Texto para análise:

>>>>>

Em 2012, o Congresso Nacional estabeleceu as cotas como forma de reparação nos processos seletivos de todas as instituições federais de ensino superior. Por força da Lei nº 12.711, 50% das vagas deveriam ser destinadas a quem fez todo o ensino médio em escolas públicas. Além disso, determinou, por decreto, a subdivisão dos grupos, incluindo os critérios de renda e raça. Dez anos depois, é o momento de revisitar essa política – fruto de lutas históricas do movimento negro e de iniciativas colocadas em prática pelas universidades anos antes da publicação da lei. A Universidade Federal de Juiz de Fora (UFJF), uma das pioneiras desse movimento, lança sua série de reportagens em referência à data.

<<<<<

Dados fornecidos:

>>>>>

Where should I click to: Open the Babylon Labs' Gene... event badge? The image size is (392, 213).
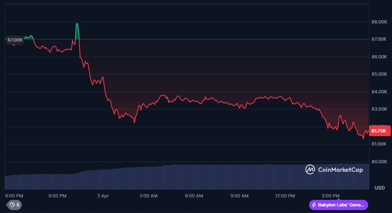[339, 205]
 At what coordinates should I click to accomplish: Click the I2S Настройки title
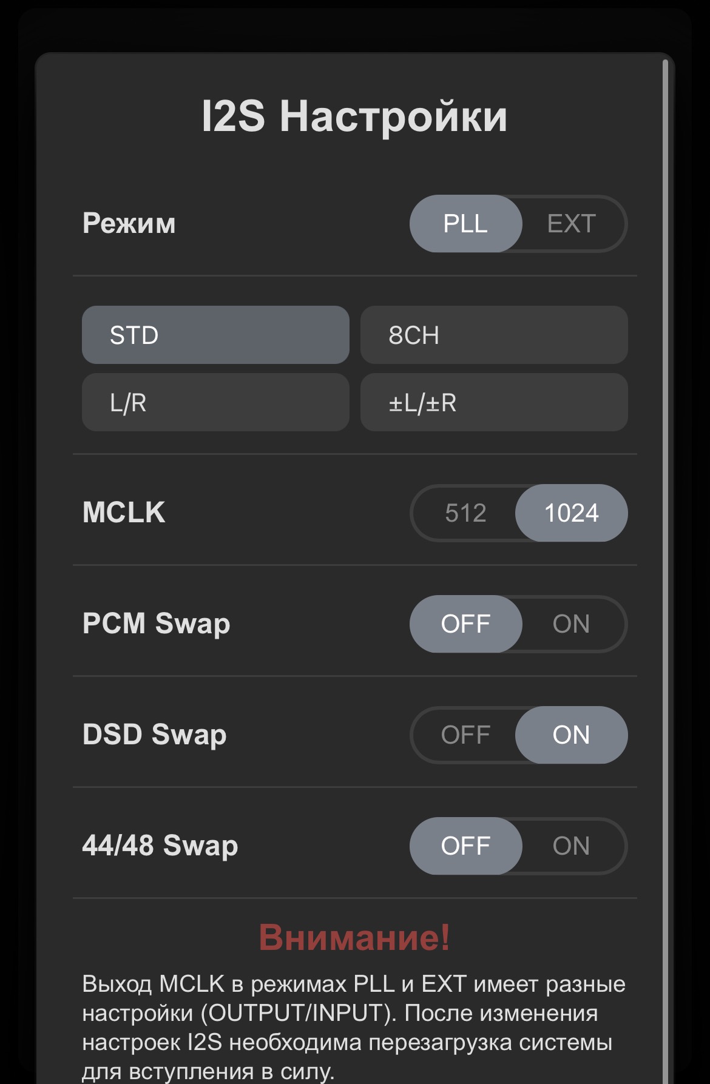[x=354, y=116]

<<<<<

Explore o material:
• A. No texto sobre as cotas, que parte das vagas a Lei nº 12.711 reservou para quem fez todo o ensino médio em escola pública?
• B. Dê seguimento ao texto sobre as cotas a partir da última frase dele.

Lista de respostas:
• A. Metade das vagas, ou seja, 50%.

• B.
Primeira do país a adotar o sistema, a Universidade do Estado do Rio de Janeiro (Uerj) implementou as cotas ainda em 2000, a partir da aprovação da proposta na Assembleia Legislativa do Estado do Rio de Janeiro (Alerj). No ano seguinte, um novo decreto determinou que 40% dessas vagas deveriam ser destinadas a alunos autodeclarados negros e pardos. Já em 2004, foi a vez de uma federal – a Universidade de Brasília (UnB) – adotar políticas de ações afirmativas para negros.

Na esteira dessas experiências, a UFJF se tornou, em 2006, a primeira do estado de Minas Gerais a implantar cotas. O objetivo era incluir grupos sistematicamente excluídos do acesso ao ensino superior, ou seja, estudantes oriundos de escolas públicas e negros. “Era algo muito recente, muito novo. Alguns professores incentivavam a gente a fazer uso das cotas para alunos da rede pública. Acreditavam ser uma política temporária, para sanar as desigualdades de ensino e raciais”, lembra Mirian Stela Marques, que entrou na Faculdade de Serviço Social em uma turma com 31 alunos: 27 brancos e quatro negros.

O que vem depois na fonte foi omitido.